Le testimonianze storiche
E così, leggendo anche il blog di Giuseppe Maresca “Peppemarescatuttoattaccato”, troviamo il racconto di una storia antica su Sorrento, tratta dalla rivista ottocentesca <<Giambattista Basile>> (anno I, n^4), che riporta un’usanza scomparsa ma molto sentita fra i sorrentini: “A’ morte ‘e Surriento”.
A parlarne è Gaetano Canzano Avarna, nel suo libro “Leggende popolari sorrentine” del 1883.
La morte di Carnevale e l'avvento della Quaresima
L’autore racconta che a Sorrento nell’antico Palazzo Mastrogiudice, in via Padre Reginaldo Giuliani, era conservato un grande scheletro realizzato in legno e cartone raffigurante la Morte armata di falce; il suo utilizzo era previsto una volta all’anno.

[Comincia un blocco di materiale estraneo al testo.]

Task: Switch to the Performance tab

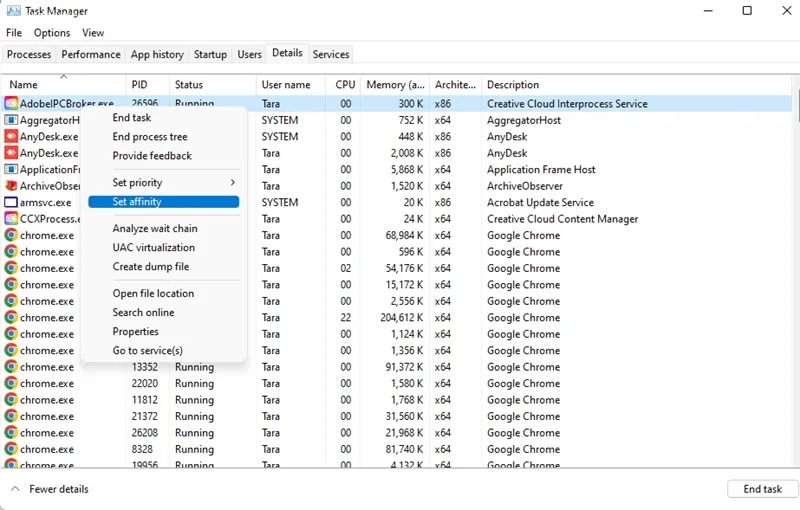Action: 91,54
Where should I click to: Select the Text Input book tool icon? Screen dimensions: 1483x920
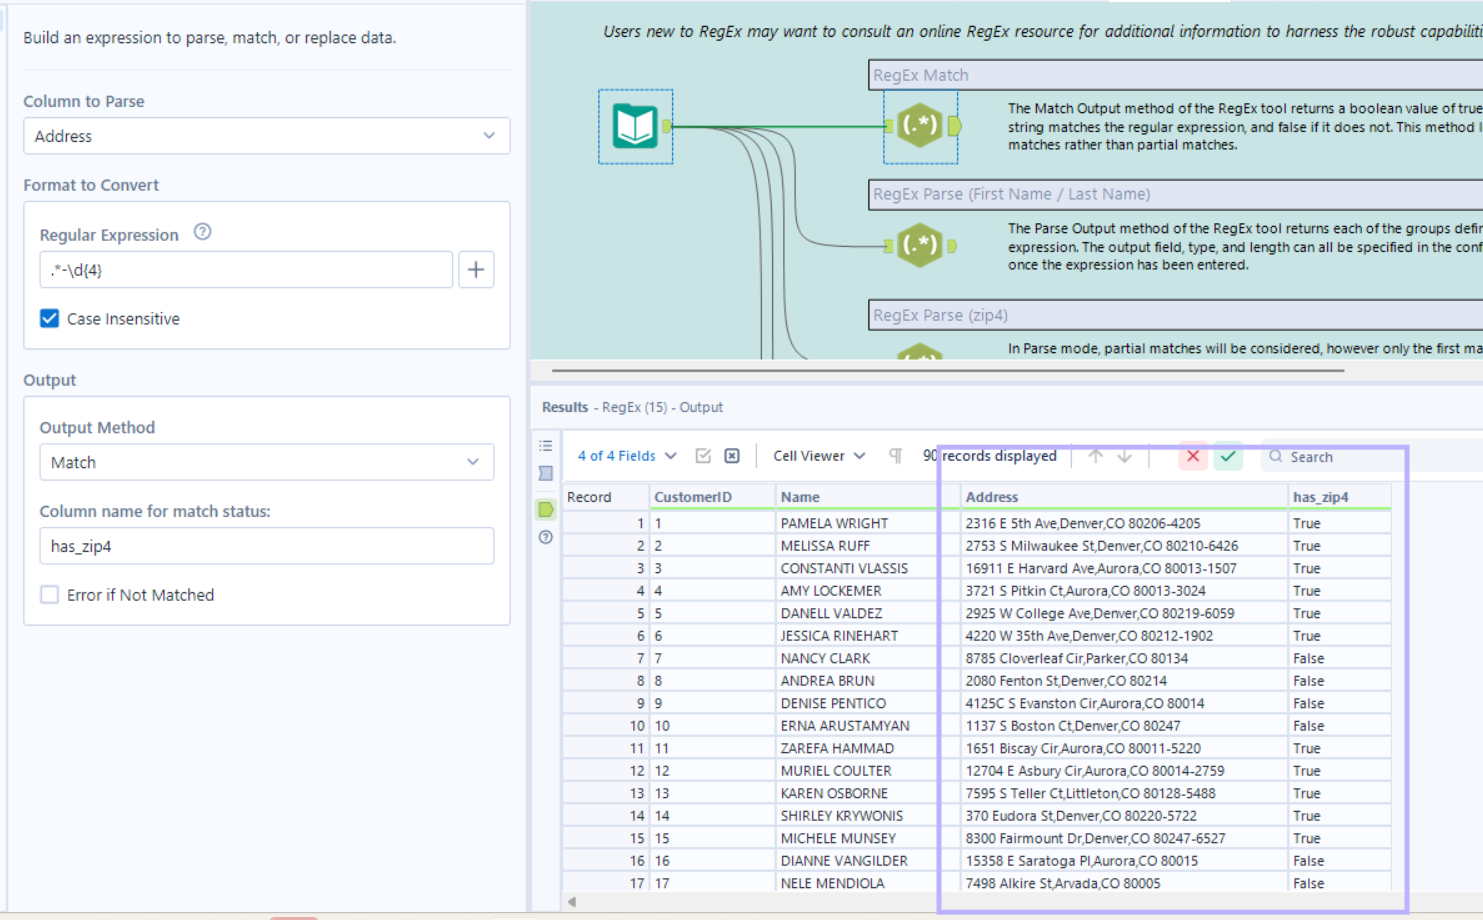coord(635,126)
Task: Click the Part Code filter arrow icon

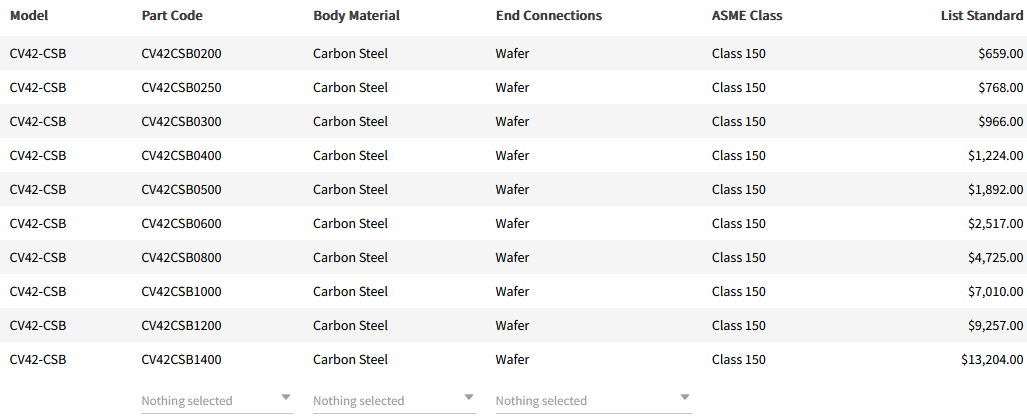Action: (x=286, y=397)
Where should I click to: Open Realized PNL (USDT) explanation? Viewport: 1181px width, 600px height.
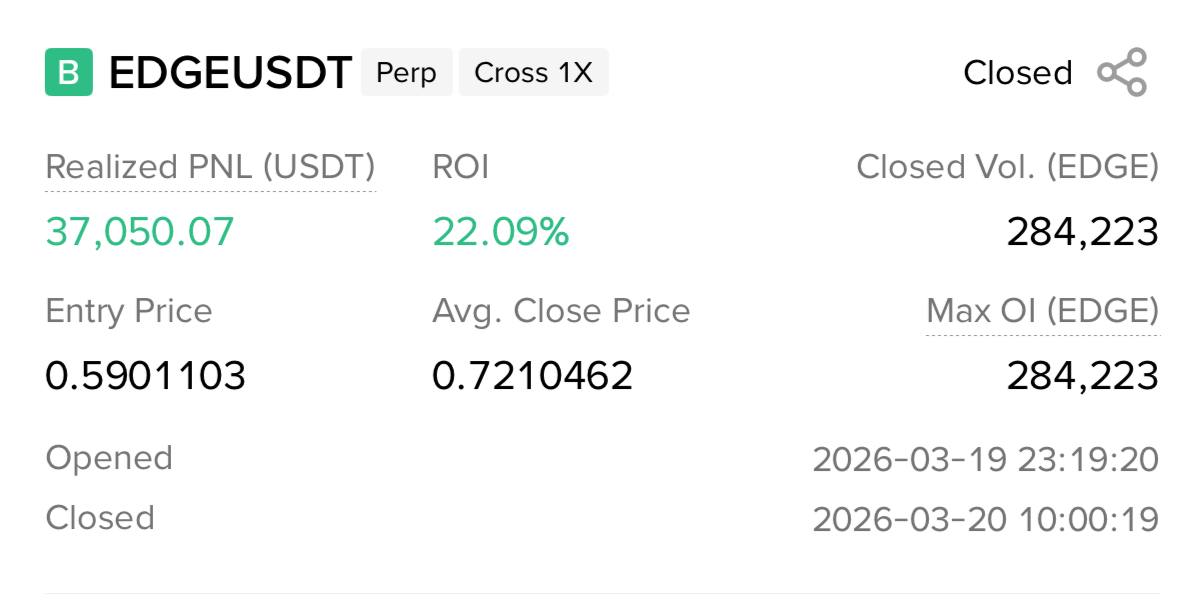tap(210, 167)
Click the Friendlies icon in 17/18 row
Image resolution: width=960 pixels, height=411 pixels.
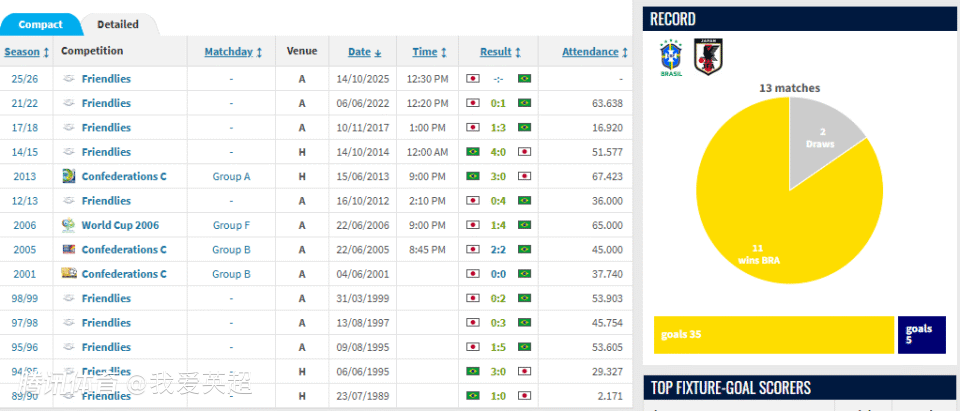pyautogui.click(x=68, y=128)
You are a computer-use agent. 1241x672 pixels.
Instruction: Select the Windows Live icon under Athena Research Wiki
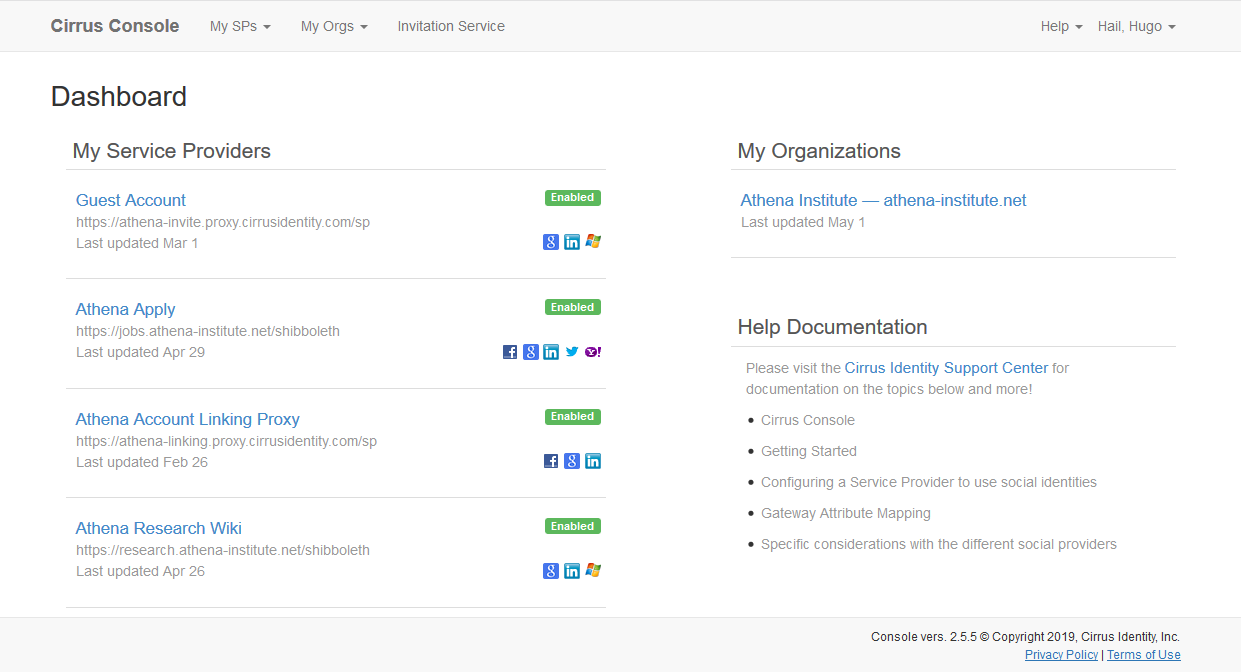(593, 570)
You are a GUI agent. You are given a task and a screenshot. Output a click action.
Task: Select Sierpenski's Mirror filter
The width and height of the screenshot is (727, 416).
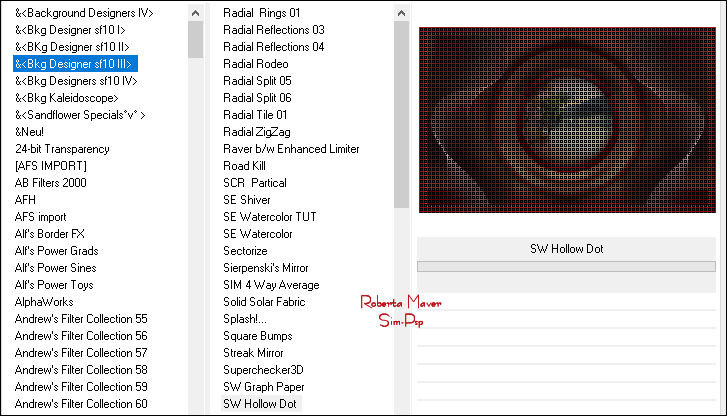click(x=266, y=268)
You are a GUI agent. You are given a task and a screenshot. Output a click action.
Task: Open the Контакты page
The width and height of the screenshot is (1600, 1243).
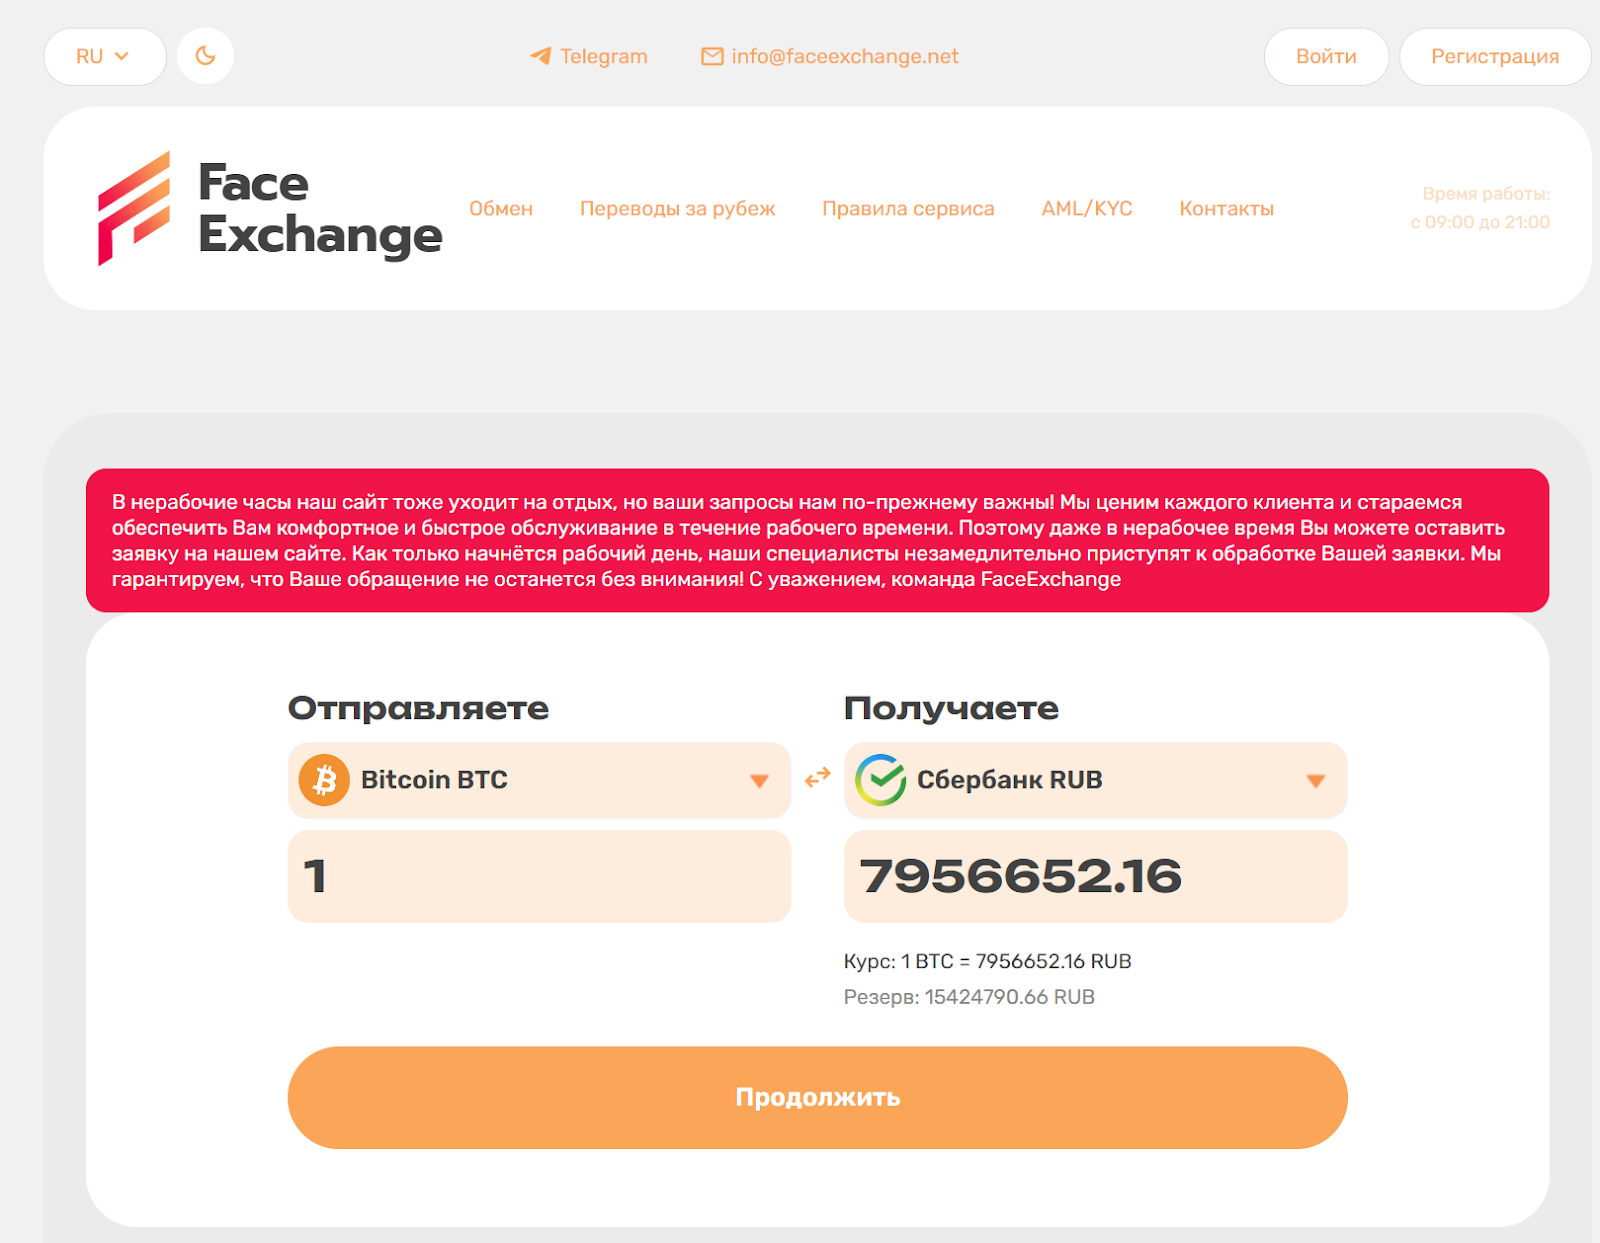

Nella notte fra il Martedì Grasso e il Mercoledì delle Ceneri, un grande fantoccio rappresentante il Carnevale veniva addobbato di salumi e cibi succulenti e adagiato su un carro, sfilava per la città.
Il corteo festante partiva da via San Cesareo e si dirigeva all’allora piazza Castello verso il varco d’accesso.
Un altro carro proveniente da fuori alla porta della città, dalla zona dell’attuale Piazza Lauro, era accompagnato da un corteo funereo.
Si portava il fantoccio di una vecchia smagrita, vestita di stracci e addobbata con pietanze povere come legumi e baccalà.
Sotto l’arco della porta, ad aspettare Quaresima all’ingresso e Carnevale in uscita, c’era lo spaventoso scheletro di Palazzo Mastrogiudice.
La morte di carnevale
Ai rintocchi di mezzanotte, i due carri finalmente si incontravano sotto la porta e lì si consumava la tragica fine di Carnevale: con un colpo della sua falce, la Morte lo decapitava
Il tutto sotto gli occhi dei numerosissimi presenti i quali, tra grida e schiamazzi, si lanciavano sul malcapitato fantoccio portando via tutte le cibarie e riducendolo ad un grande falò. Quaresima, intanto, entrava in città.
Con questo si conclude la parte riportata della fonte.